CVPR2025
Abstract
Neural reconstruction has advanced significantly in the past year, and dynamic models are becoming increasingly common. However, these models are limited to handling in-domain objects that closely follow their original trajectories. This demonstration presents a hybrid approach that integrates the advantages of neural reconstruction with physics-based rendering. First, we remove dynamic objects from the scene and reconstruct the static environment using a neural reconstruction model. Then, we populate the reconstructed environment with dynamic objects in aiSim. This approach effectively mitigates the drawbacks of both methods—such as domain gap in traditional simulation and out-of-domain object rendering in neural reconstruction.
Method
We train our 3D Gaussian Splatting (3DGS) and NeRF-based models using synchronized data collected from vehicles equipped with RGB cameras, GNSS devices, and LiDAR sensors. The reconstructed environment allows for the virtual placement of dynamic agents at arbitrary locations, adjustments to environmental conditions, and rendering from novel camera viewpoints. We have significantly improved novel view synthesis quality—particularly for road surfaces and lane markings—while maintaining interactive frame rates using our novel training method (NeRF2GS), which enhances its applicability for autonomous driving tasks. This method combines the better generalization capability of NeRF-based methods with the real-time rendering speed of 3DGS (3D Gaussian Splatting) methods by training a customized NeRF model on the original images with depth-regularization coming from a noisy LiDAR point cloud and using it as a teacher model for 3DGS training, providing accurate depth, surface normal, and appearance supervision. Additionally, our method supports multiple sensor modalities (LiDAR, radar target lists), different camera models (e.g., fisheye), and accounts for camera exposure mismatches.
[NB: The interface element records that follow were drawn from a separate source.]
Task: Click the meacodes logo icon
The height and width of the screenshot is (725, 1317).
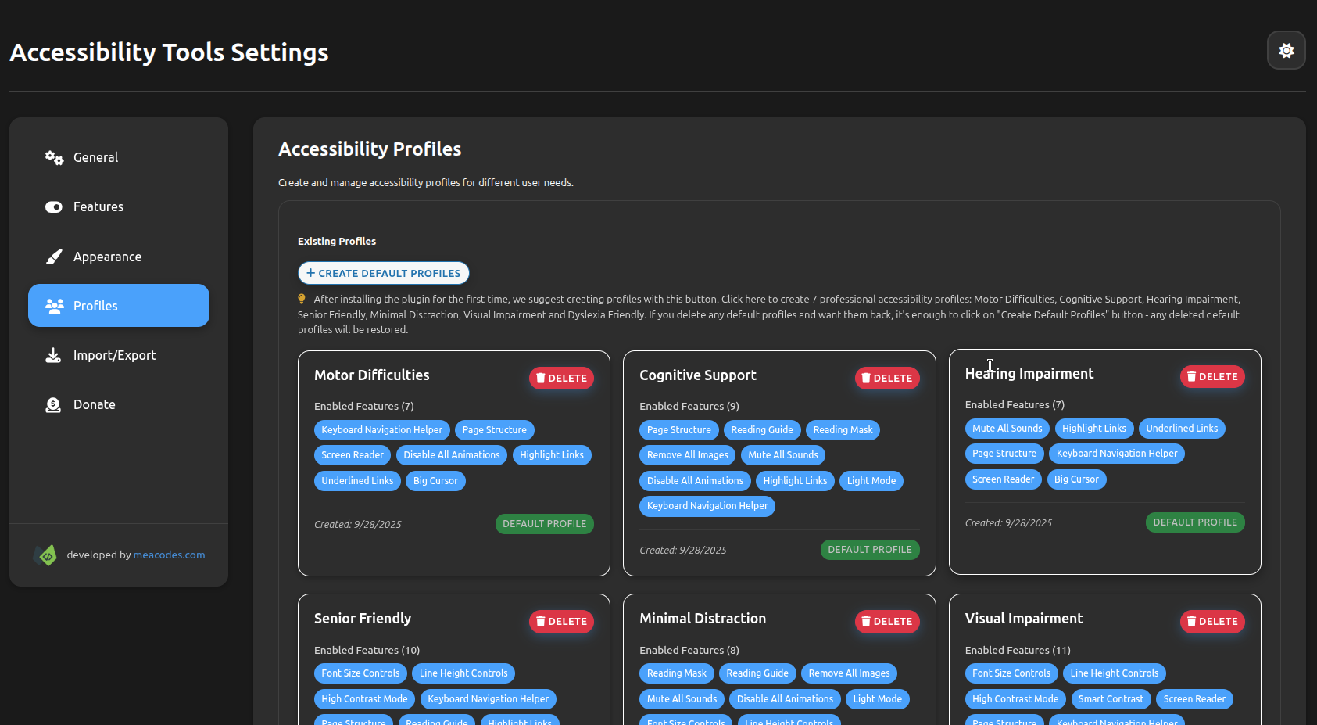Action: point(47,555)
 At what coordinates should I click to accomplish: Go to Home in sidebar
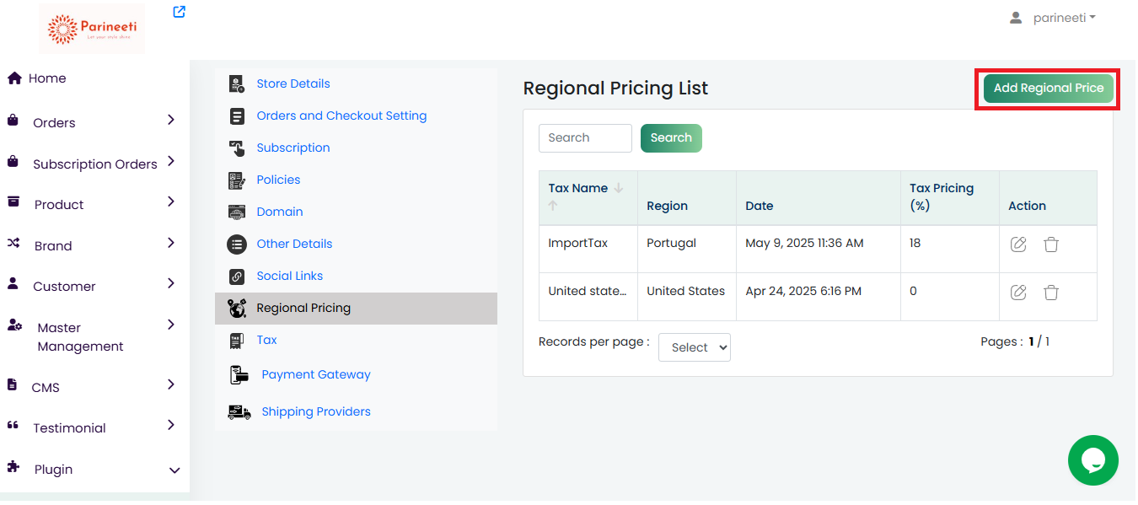(x=46, y=78)
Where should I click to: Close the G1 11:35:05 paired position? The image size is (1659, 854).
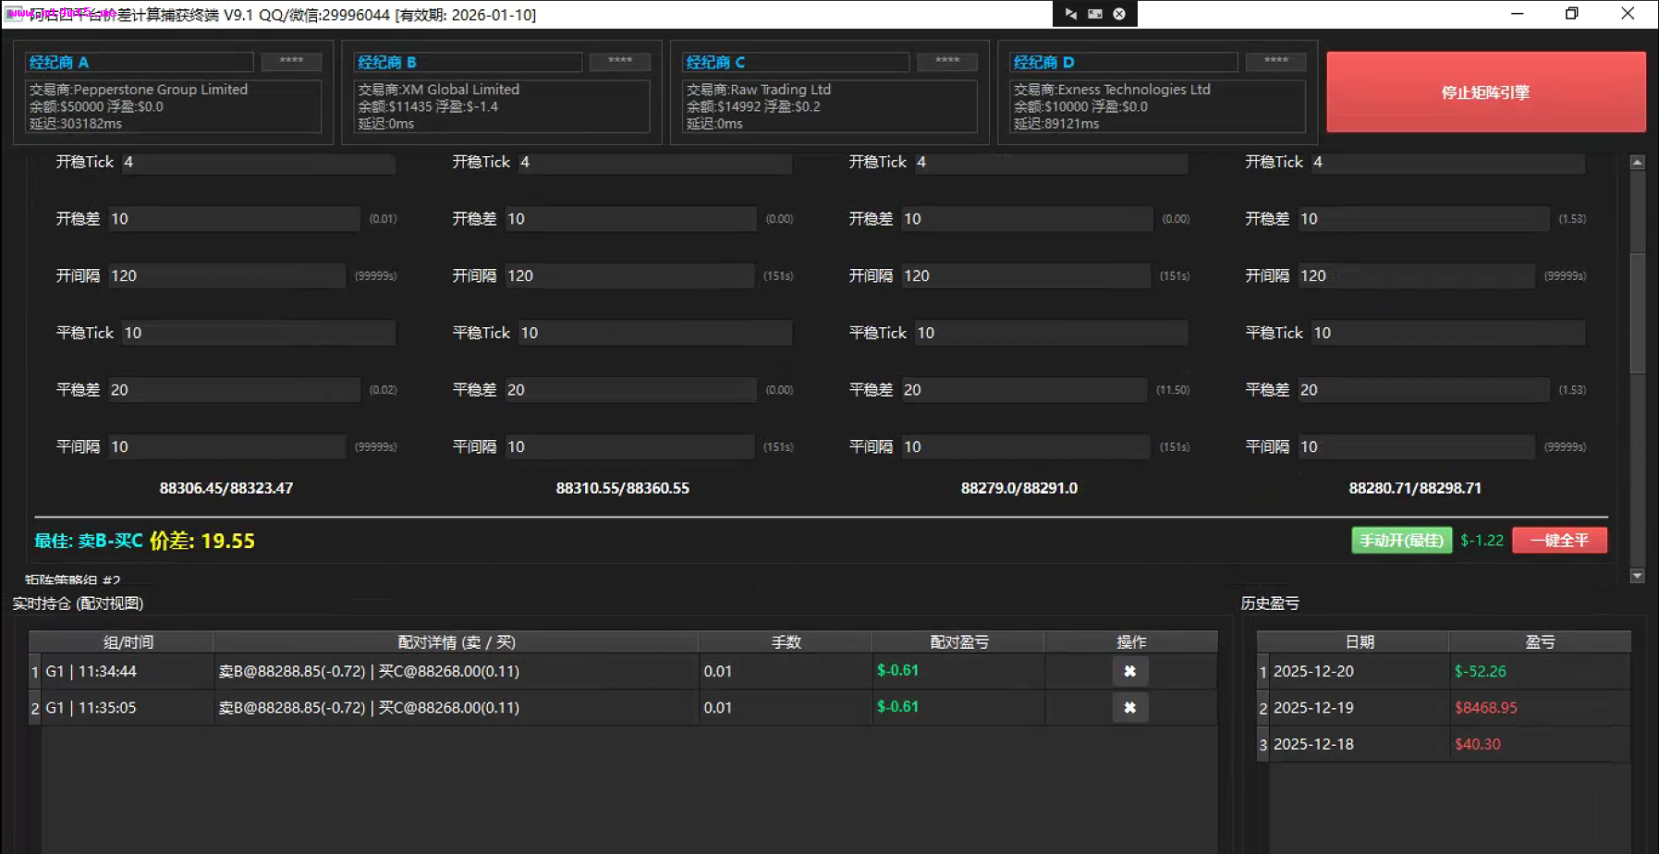click(x=1129, y=708)
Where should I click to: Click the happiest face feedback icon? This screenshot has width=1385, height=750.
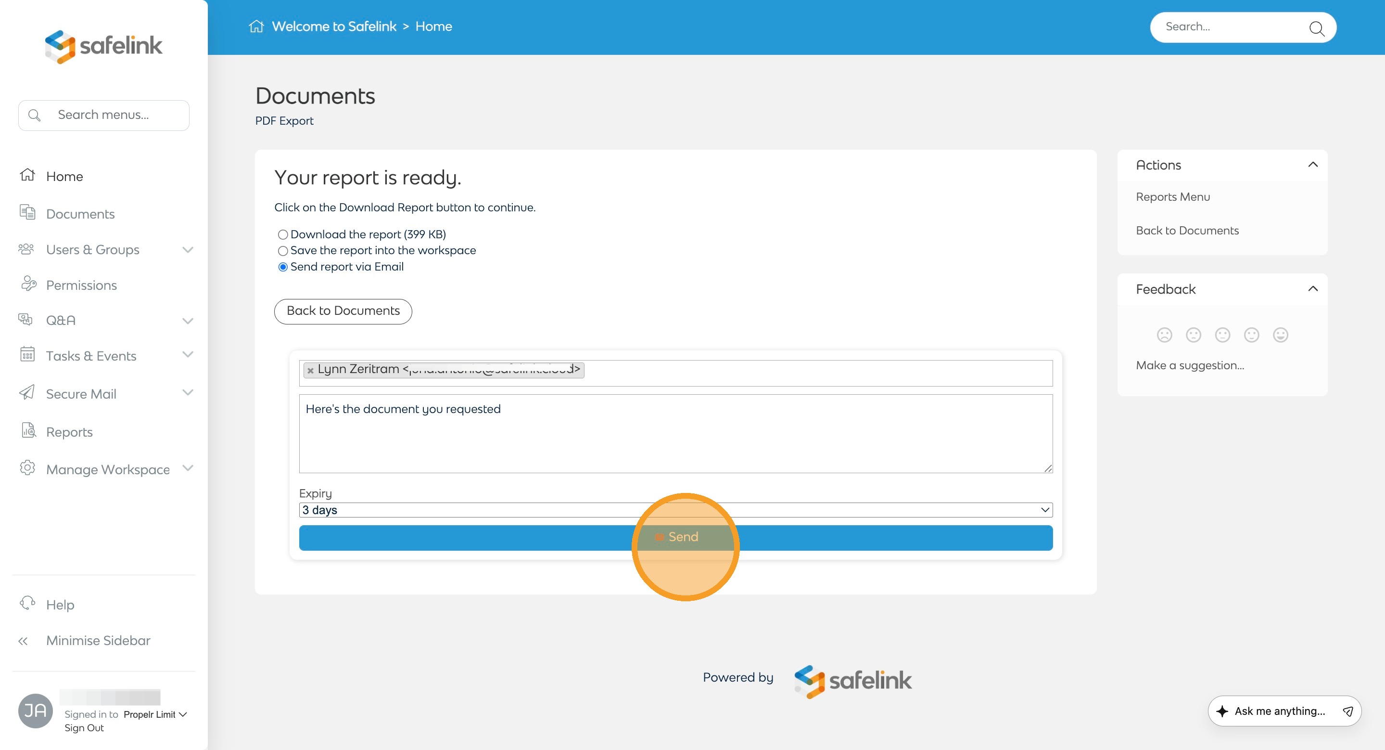click(1280, 335)
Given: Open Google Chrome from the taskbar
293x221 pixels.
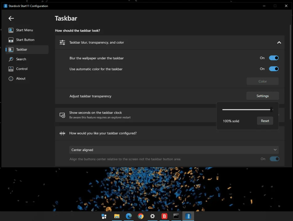Looking at the screenshot, I should coord(141,216).
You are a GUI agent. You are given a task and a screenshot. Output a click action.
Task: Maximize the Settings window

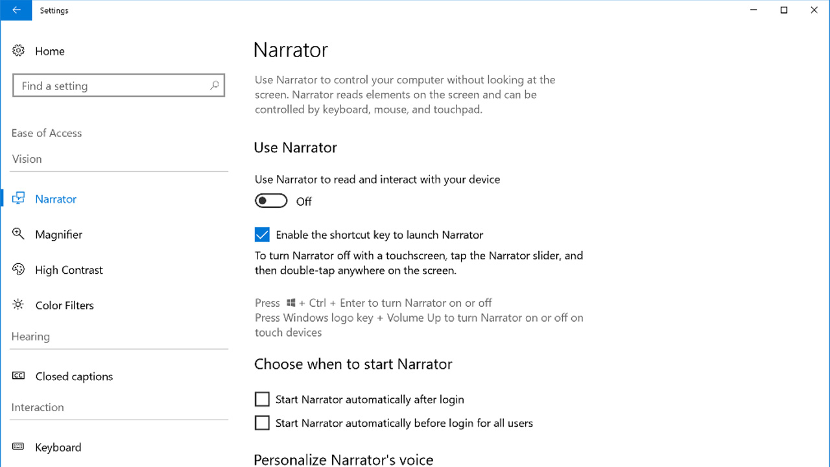click(x=783, y=10)
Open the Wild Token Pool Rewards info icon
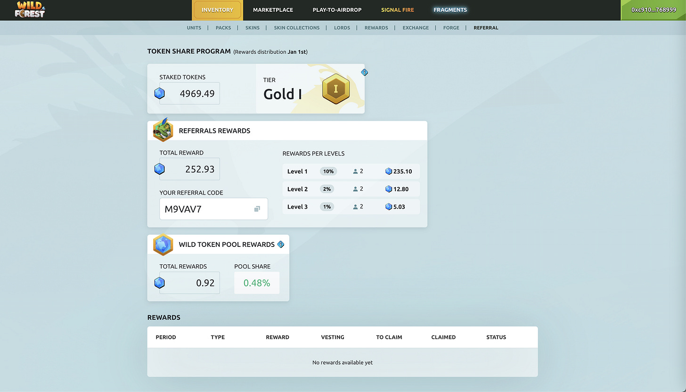This screenshot has height=392, width=686. pos(281,245)
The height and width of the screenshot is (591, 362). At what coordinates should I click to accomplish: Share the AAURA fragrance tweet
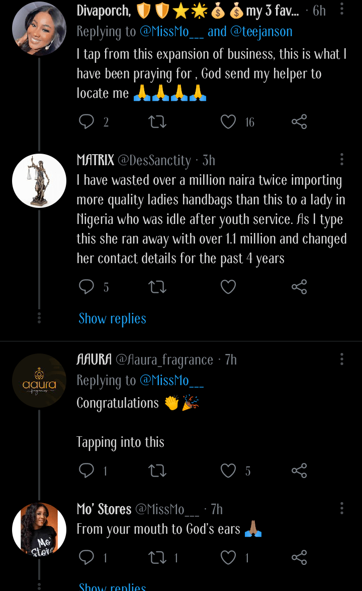[x=299, y=470]
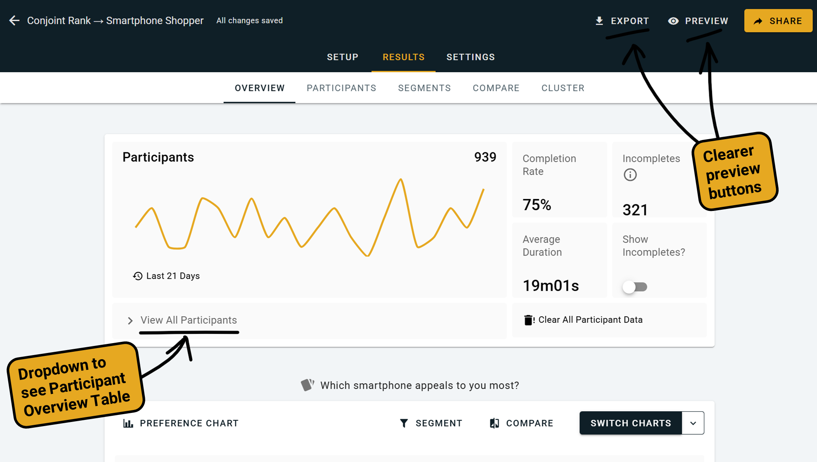Image resolution: width=817 pixels, height=462 pixels.
Task: Open the Switch Charts dropdown arrow
Action: pyautogui.click(x=693, y=423)
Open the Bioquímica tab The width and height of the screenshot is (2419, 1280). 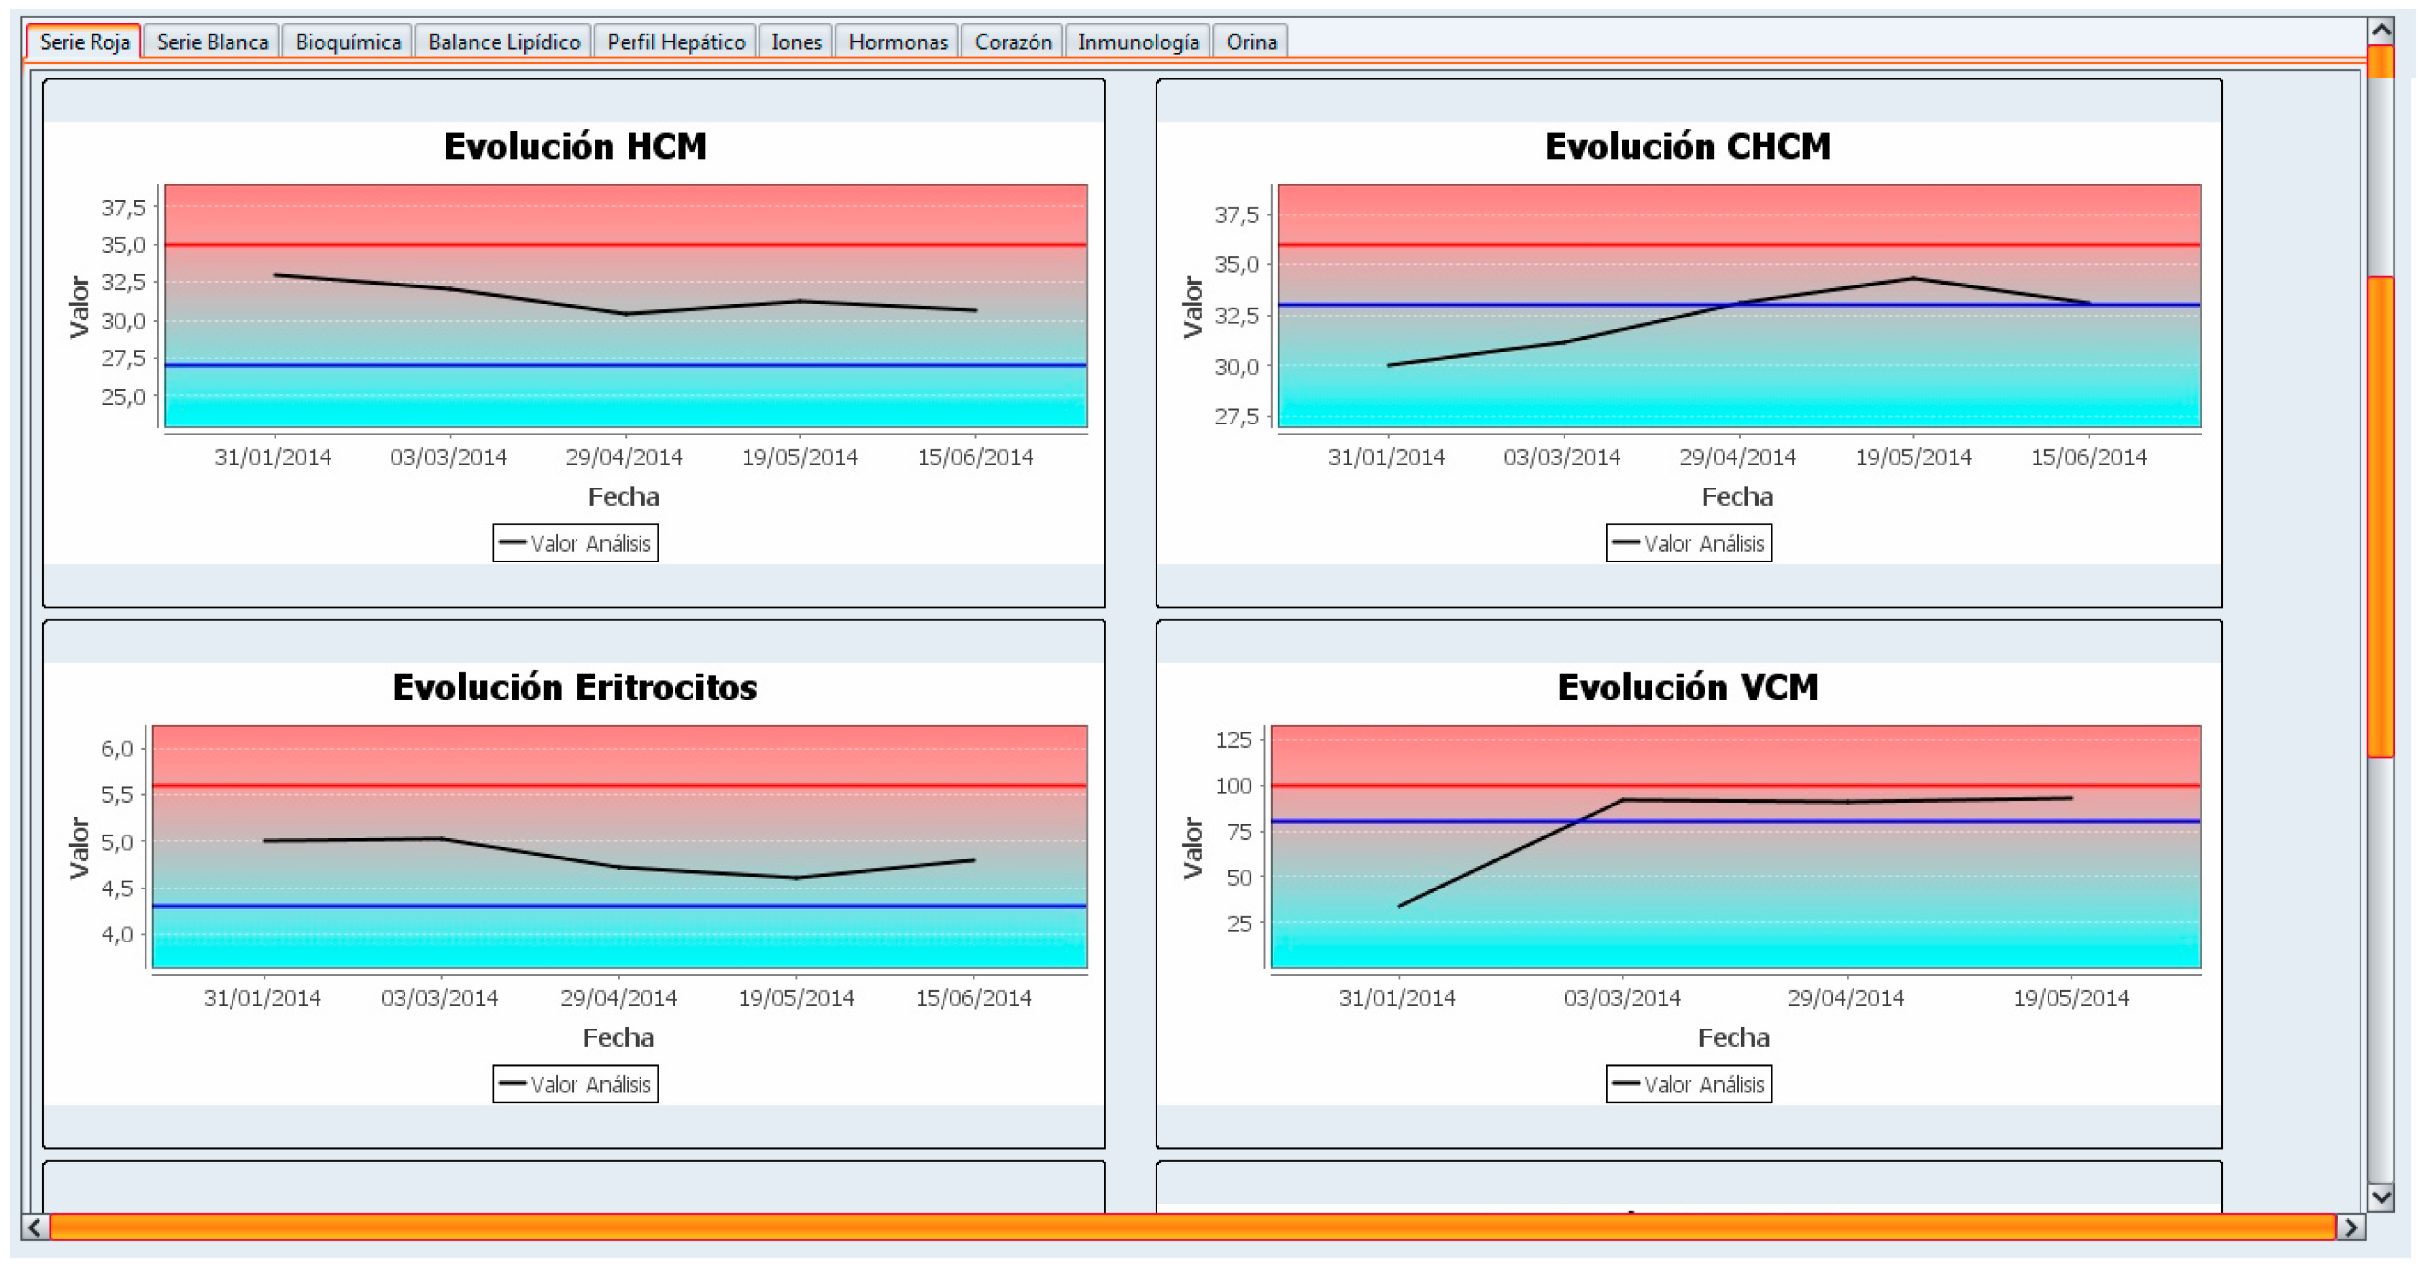347,41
It can also predict segmentation masks, surface normals, and depth maps even for large-scale reconstructions (>100 000 m2), using our block-based train parallelization approach.
Qualitative results:
Our method works in different operational design domains. Urban environment (San Francisco, CA).
Parking cars and the static environment is given by the neural recontsruction model while dynamic objects are added by aiSim (Sunnyvale, CA).
Rotating LiDAR sensor simulation within aiSim supported by our hybrid rendering method. Colors indicate LiDAR intensity.
Neural radar target reconstruction where the static environment is reconstructed using NeRF, and another neural network predicts the radar target list (colors indicate distance from the ego vehicle).
Novel view synthesis with 3DGS on a proving ground (ZalaZone, Hungary.)
Novel view synthesis and dynamic object removal with NeRF on a 2 km-long highway section (M0, Hungary).
NeRF novel view synthesis from Waymo Open Dataset with camera model change in extreme conditions (top row: RGB/normal, bottom row: depth/segmentation).
NeRF novel view synthesis from Waymo Open Dataset with camera model change in urban environments. (top row: RGB/normal, bottom row: depth/segmentation).
Novel view synthesis from extreme viewpoint with 3DGS (top row: RGB/depth, bottom row: normal/segmentation by a pretrained Mask2Former overlayed on RGB from 3DGS). The area of the reconstruction is about 165 000 m2.
Our hybrid rendering approach can also be applied to public datasets like Waymo.